* What you will do
Lay out, as a Markdown table with the columns Number and Content, the part of the records that opens with the line containing "You are a GUI" and closes with the line containing "The width and". Give each line a numbered row and leave out blank lines.

* Data under study
+ + + + +

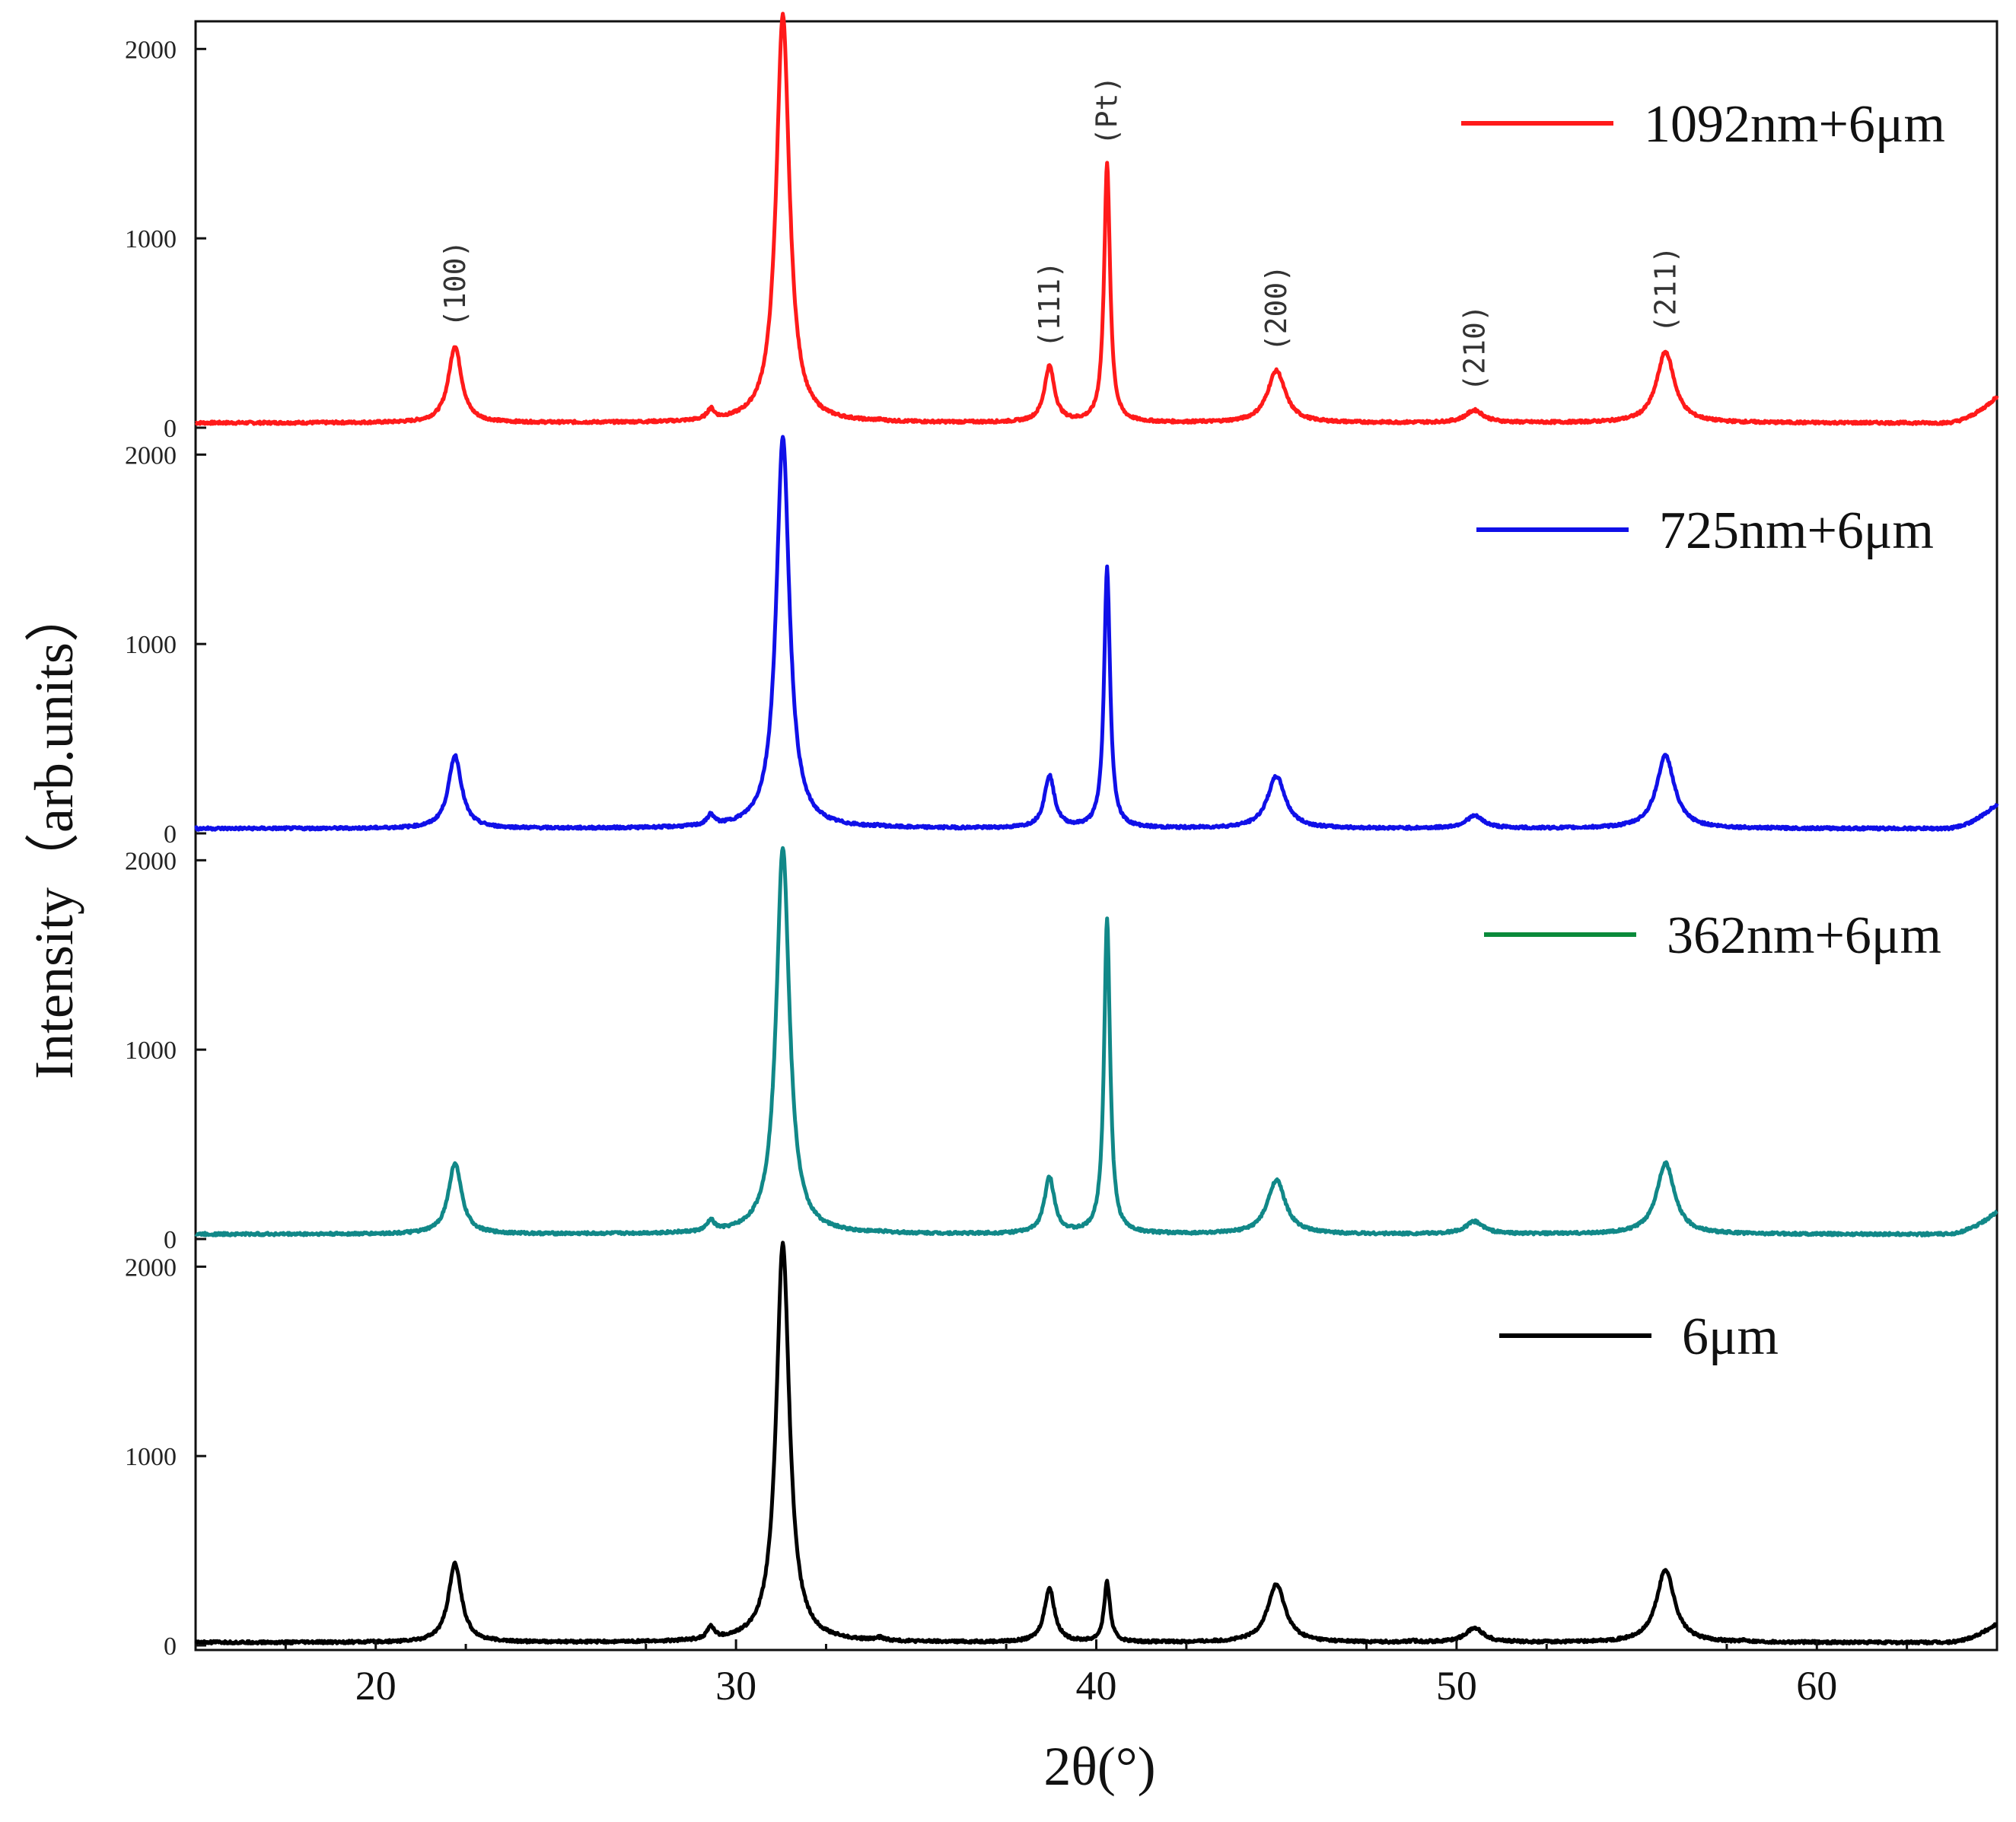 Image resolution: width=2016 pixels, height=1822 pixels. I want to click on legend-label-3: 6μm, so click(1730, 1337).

+ + + + +

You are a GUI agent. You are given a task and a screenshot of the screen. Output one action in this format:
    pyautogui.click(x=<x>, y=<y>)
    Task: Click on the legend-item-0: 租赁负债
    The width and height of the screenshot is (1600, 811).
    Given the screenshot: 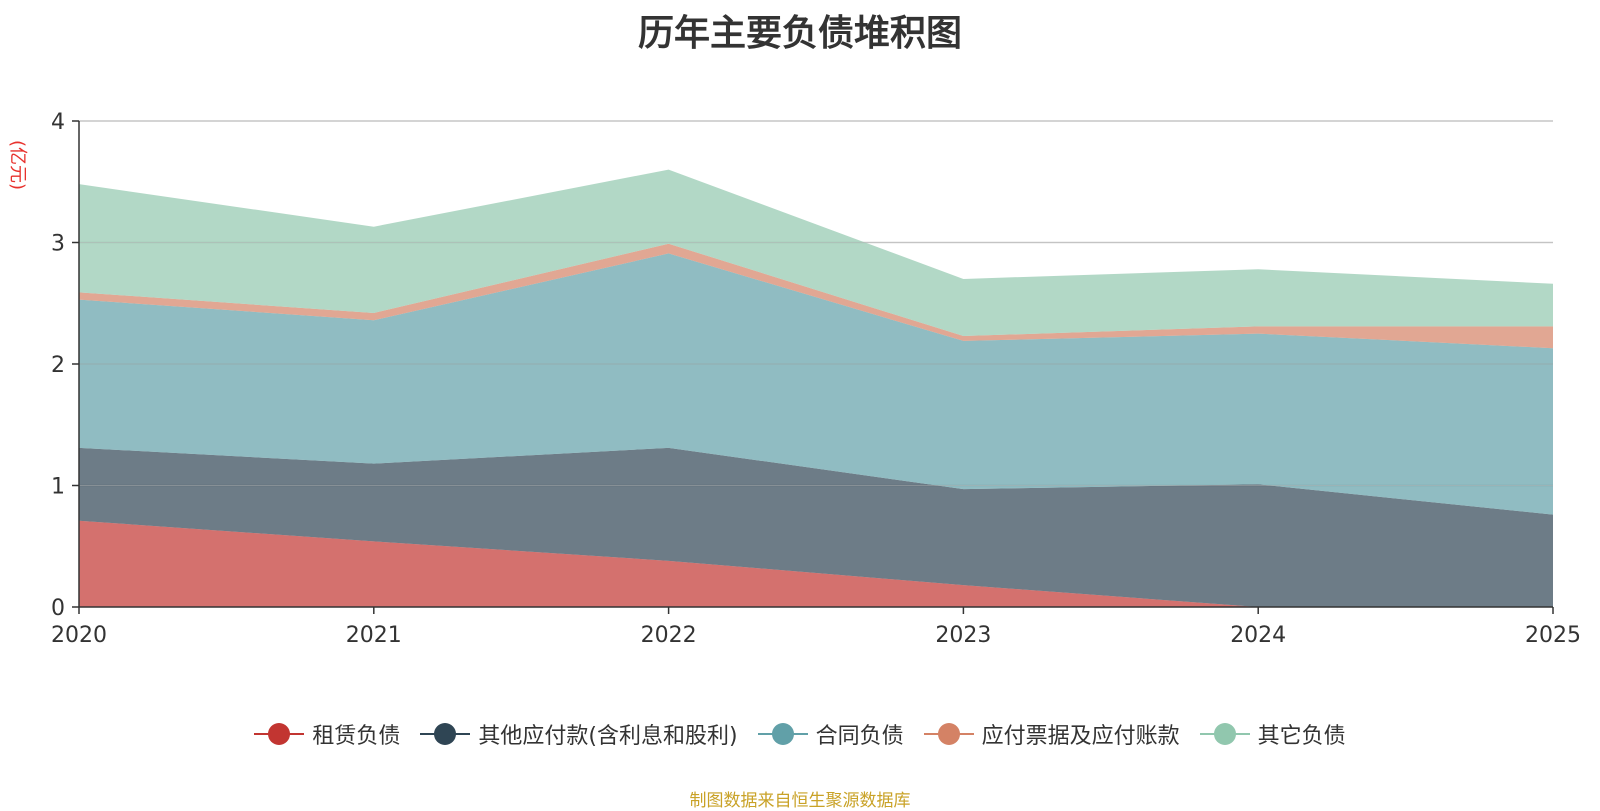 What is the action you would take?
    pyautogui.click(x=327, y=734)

+ + + + +

* Result of the exercise
| Number | Content |
|---|---|
| 1 | You are a GUI agent. You are given a task and a screenshot of the screen. Output one action in this format: |
| 2 |     pyautogui.click(x=<x>, y=<y>) |
| 3 |     Task: Click on the legend-item-0: 租赁负债 |
| 4 |     The width and height of the screenshot is (1600, 811). |